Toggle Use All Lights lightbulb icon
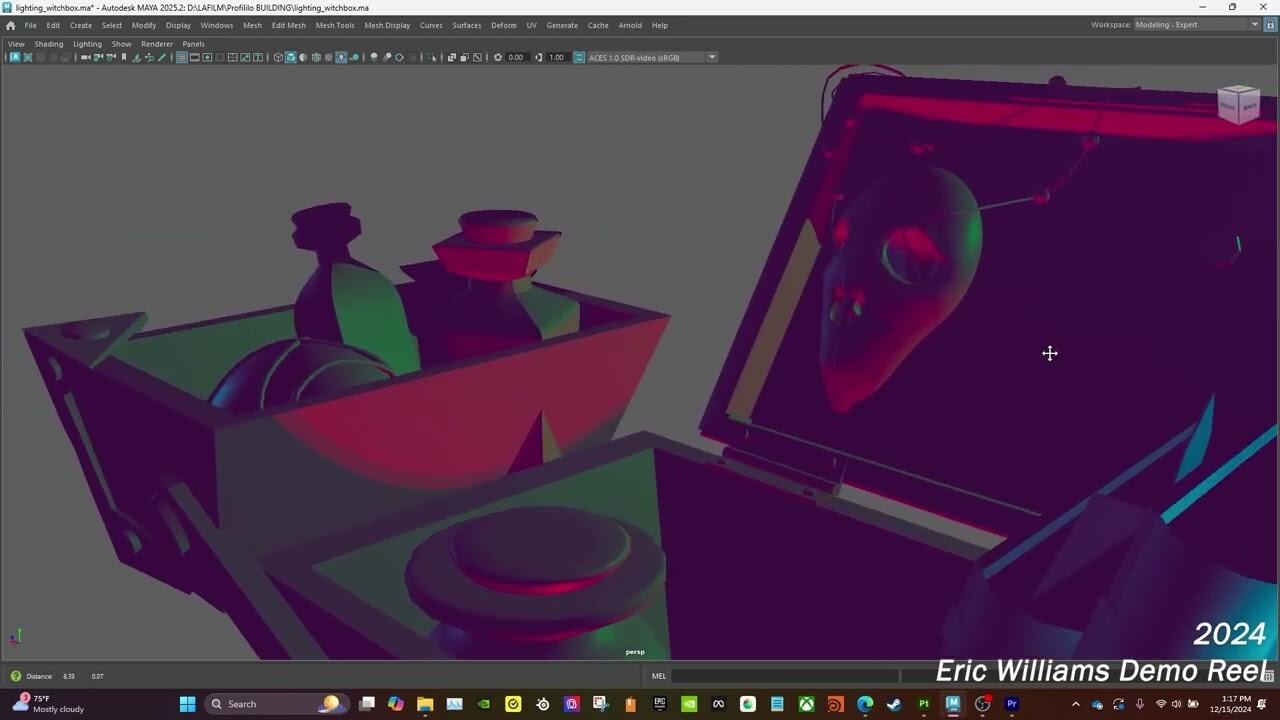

* * *

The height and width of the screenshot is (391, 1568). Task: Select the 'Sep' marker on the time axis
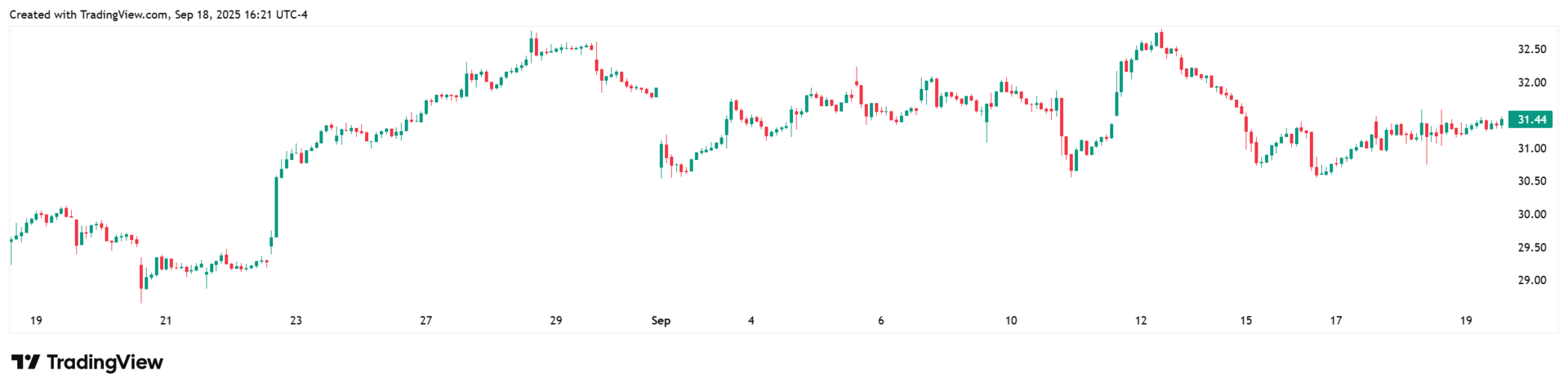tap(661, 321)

==

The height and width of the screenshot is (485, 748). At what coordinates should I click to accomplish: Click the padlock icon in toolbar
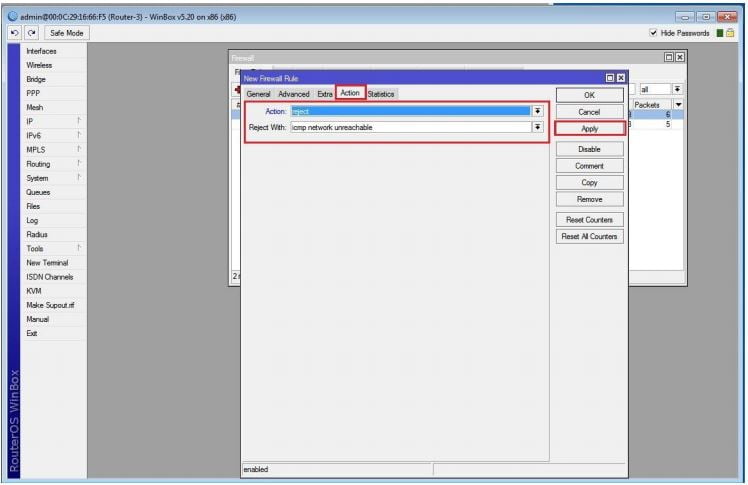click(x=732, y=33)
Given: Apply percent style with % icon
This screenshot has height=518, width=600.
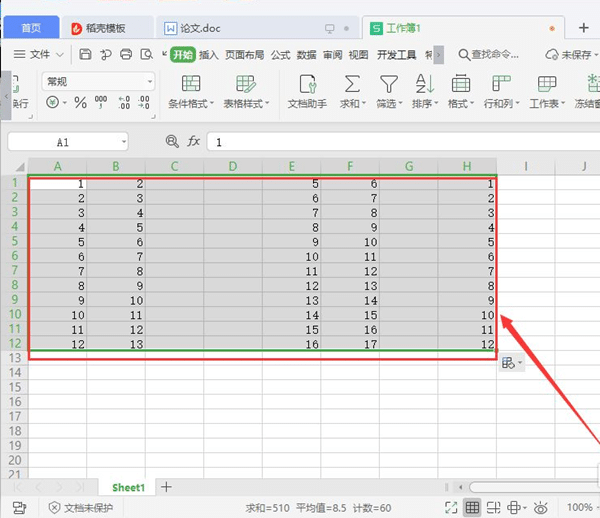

EXERCISE: The answer should consist only of the lines above from the one with "The height and width of the screenshot is (485, 748)." through the one with "This screenshot has height=518, width=600.", repeated exactly, with no pictures among them.

RESPONSE FOR THIS EXERCISE:
The height and width of the screenshot is (485, 748). At what coordinates should I click to accomplish: Click the padlock icon in toolbar
click(x=732, y=33)
Given: Apply percent style with % icon
This screenshot has height=518, width=600.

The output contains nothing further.